FOOD: In Mother’s Kitchen

It was the late 70s. I was just a kid and life was good—bell-bottom jeans, braces, school sports, cheerleading practice, homework and all. Friends were plentiful and days were filled with seemingly routine events, culminating with family dinner each night. What a lost joy it seems now. Just the five of us, our original family, there at that thick, lacquered oval dining table. I don’t even know where that table is today. It’s probably long since become firewood, landfill or some highly toxic, rejected material by the EPA. But it will always be a precious relic in my mind. Life was complete at that table.

Laura with her motherI grew up with an appreciation of food. Not just the food itself but everything it embodied. I loved the planning, the preparation, the elaborate presentation and the sheer delight of being in the kitchen with my mom, especially before her fabulous dinner parties. In those moments, I felt like a grown-up, a thrill perhaps only a 10-year-old girl fully understands.

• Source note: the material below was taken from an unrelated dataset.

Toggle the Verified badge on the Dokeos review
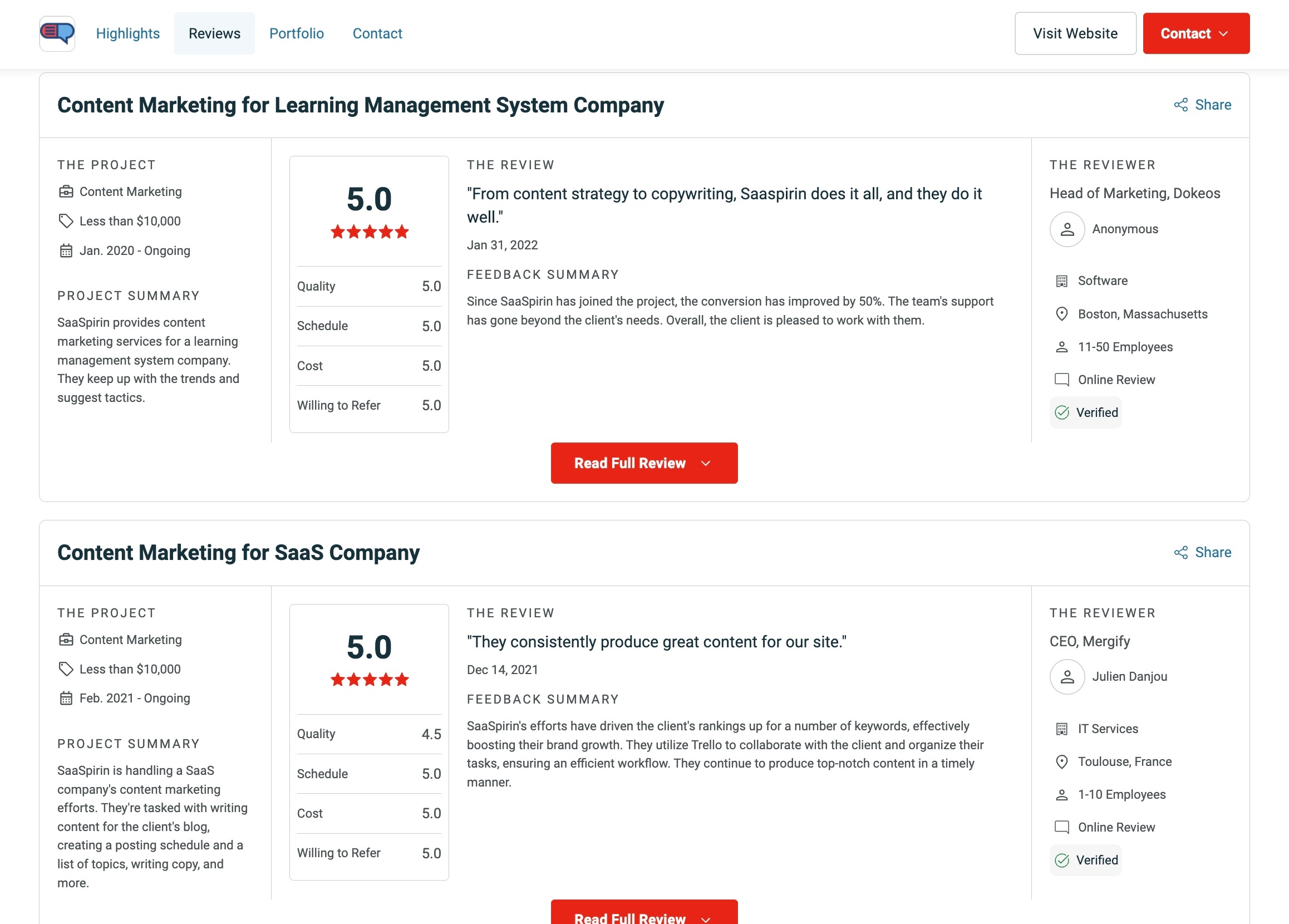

Dinner parties were the height of culinary fashion at the time, and Mom knew just how to finesse the crowd and the cuisine. I was drawn into the domestic magic of it all. While the other kids were competing to see who could slide down the stairs in bean bags without falling off, I was setting the dining table with silver-lined china plates and being trusted to mix the perfect sour cream topping for Mom’s raspberry gelatin salad. I eventually joined the kids on the stairs in bean bags, but loved sneaking back downstairs later to serve all the adults coffee with their dessert and clean the kitchen to surprise Mom.

As a grown-up now, responsible for dinners and gatherings of my own, cleaning the kitchen doesn’t hold quite the thrill it did then. I wonder how Mom used to do everything with such style and grace—and without a microwave to accomplish the simplest task like melting butter! I wonder how many other ‘minor’ tasks escaped my attention back then.

Mom made food a special celebration for our family, even on the most mundane of days. There was fondue night around our coffee table in the living room by the fire, Sunday movie night with real-popped popcorn and Friday morning trips to the donut shop before school. Not to mention her to-die-for chicken or fruit crêpes, swanky cheese logs and country breakfasts.

Laura with her grandmotherLucky enough now to have a mom, step-mom and mother-in-law who are all spectacular cooks, I relish every chance to be near them and learn. It’s a never-ending quest to glean some little nugget of family lore that you just don’t get from the cooking channel. Something you forgot as a kid, something you want to replicate as an adult. Every tidbit of culinary wisdom from them is a family treasure.

I love the copies of my mother-in-law’s recipes with smudges and markings and notes, like some laborious scientific formula was unearthed in those kitchen moments over biscuit ingredients. And remembering how Mom taught me to make gravy—for which there is never a scientific formula, always brings a skillet full of happiness on chilly weekend mornings. My step-mom’s savory steak teriyaki. My grandmother’s heavy cut glass bowls, pitchers, relish dishes and dainty salt and pepper shakers that now grace my china cabinet and table. Every iconic piece and recipe tell a story I love to remember again and again.

I don’t have children of my own watching me in the kitchen, but if a child’s joy is anything like the look on my nephew’s face when I offer him a simple bowl of Crunch Berries or chicken strips, or the satisfied smiles when I host my dad’s birthday party dinner, maybe I’ve accidentally passed on something good, just like mom did. In those moments, I’m a little girl all over again in my mom’s kitchen, the most delicious place on earth.